## Exercise description
Copy out every line of the data exactly.

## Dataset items
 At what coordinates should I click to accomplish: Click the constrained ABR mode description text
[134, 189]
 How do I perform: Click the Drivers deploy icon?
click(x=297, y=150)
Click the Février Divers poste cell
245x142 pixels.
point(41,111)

## Solution to the problem
 At what coordinates should I click to accomplish: Click the constrained ABR mode description text
[134, 189]
 How do I perform: Click the Drivers deploy icon?
click(x=297, y=150)
Click the Février Divers poste cell
245x142 pixels.
point(41,111)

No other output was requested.